Между тем почти одновременно Окуджава пишет еще одно военное сочинение – «Батальное полотно» (1973), которого мы уже бегло касались, говоря о конфликте (вполне осознанном) музыки и текста в лучших его сочинениях. «Батальное полотно» – одна из самых известных его песен, но не все помнят, что в первом варианте были четыре последние строчки, впоследствии отброшенные:
Сумерки погасли. Флейта вдруг умолкла. Потускнели краски. Медленно и чинно входят в ночь, как в море, кивера и каски. Не видать, кто главный, кто слуга, кто барин, из дворца ль, из хаты, все они солдаты, вечностью богаты, бедны ли, богаты.
Окуджава ни разу не спел их, но иногда читал на концертах – пока у песни еще не было музыки, появившейся позже (Эйдельман летом записал в дневник, что Окуджава прочел ему эти стихи и намеревался посвятить, а в качестве песни «Полотно» исполнялось с 1975 года).
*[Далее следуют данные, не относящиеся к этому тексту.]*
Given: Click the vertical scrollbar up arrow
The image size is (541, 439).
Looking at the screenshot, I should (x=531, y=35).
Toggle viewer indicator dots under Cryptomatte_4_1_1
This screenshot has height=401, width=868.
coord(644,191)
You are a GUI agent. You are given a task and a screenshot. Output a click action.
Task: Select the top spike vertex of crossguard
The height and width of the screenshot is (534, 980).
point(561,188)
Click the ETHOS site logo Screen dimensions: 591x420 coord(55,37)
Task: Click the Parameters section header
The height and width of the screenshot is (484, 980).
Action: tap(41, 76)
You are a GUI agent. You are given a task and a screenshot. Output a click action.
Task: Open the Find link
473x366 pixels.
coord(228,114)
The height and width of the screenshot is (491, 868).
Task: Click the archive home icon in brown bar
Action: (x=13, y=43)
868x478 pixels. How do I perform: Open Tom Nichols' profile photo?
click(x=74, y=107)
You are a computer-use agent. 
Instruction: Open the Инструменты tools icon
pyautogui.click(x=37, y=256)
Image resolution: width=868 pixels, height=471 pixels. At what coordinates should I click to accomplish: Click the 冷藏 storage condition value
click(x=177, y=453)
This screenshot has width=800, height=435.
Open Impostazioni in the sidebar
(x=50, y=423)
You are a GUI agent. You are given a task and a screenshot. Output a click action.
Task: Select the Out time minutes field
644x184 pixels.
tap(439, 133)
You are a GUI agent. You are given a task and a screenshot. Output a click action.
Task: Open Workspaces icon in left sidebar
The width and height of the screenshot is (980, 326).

Эти строчки окончательно проясняют контраст, на котором все держится. Что все они, от императора до генералов, входят в ночь – понятно; контраст как раз в том, что входят «медленно и чинно», с полным сохранением парадного порядка. Это подспудное настроение – стройный порядок, спускающийся в хаос, парад, сходящий в ад, – вышло затем на поверхность в двух песнях Михаила Щербакова, которого сам Окуджава считал наиболее талантливым представителем авторской песни в восьмидесятые-девяностые (и в этом с ним нельзя не согласиться). Сам Щербаков отрицает сознательную аллюзию на «Батальное полотно», но не исключает внутренней, подсознательной связи обоих текстов с окуджавовским первоисточником. Рассмотрим обе эти вариации, написанные на одну, в сущности, тему: парадный спуск в ад. Тем более что первая из них («О том и речь», 1990) содержит прямую отсылку к финальной строфе «Батального полотна»: «Мы солдаты».
О том и речь, что мгла и тишина речам не помеха.
Простор открыт, и можно толковать о нем бескорыстно.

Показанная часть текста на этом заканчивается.